Hamlet 2.2 study questions


Act II, Scene ii, 213-338: Hamlet Jokes With Rosencrantz and Guildenstern
1) How can you tell that Hamlet is suspicious that Rosencrantz and Guildenstern might be spying on him? Identify at least one line that suggests it.
2) What is your opinion of Hamlet’s line in 239-240: “for there is nothing either good / or bad but thinking makes it so.” Is that true?
3) Examine Hamlet’s description of his own mood in lines 278-292 (from “I have of late…lost all my mirth”). Describe how Hamlet uses antithesis in this passage.
4) What does this passage reveal? How is Hamlet feeling?
5) Describe the joke that ends this passage. Why did Hamlet end this rather bleak speech with a joke?


Act II, scene ii, lines 500-559: “O, what a rogue and peasant slave am I”

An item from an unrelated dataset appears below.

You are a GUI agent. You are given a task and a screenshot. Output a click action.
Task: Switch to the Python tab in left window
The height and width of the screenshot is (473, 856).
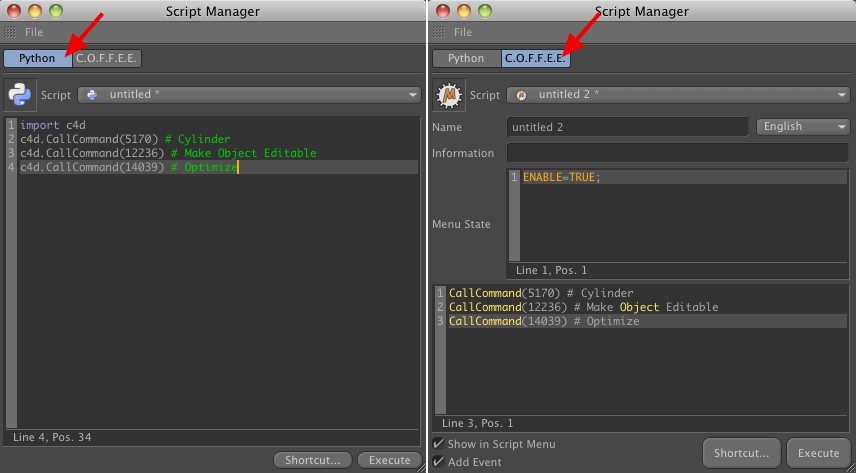37,58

1) Hamlet is being really tough on himself. List at least five bad names that he calls himself in this soliloquy.
2) Why is he berating himself?
3) In the first 20 lines of the soliloquy, he sets up an antithesis between himself and the “player” (actor) whom he just met. What contrast does he describe?
4) What plan does Hamlet hatch at the end of the soliloquy?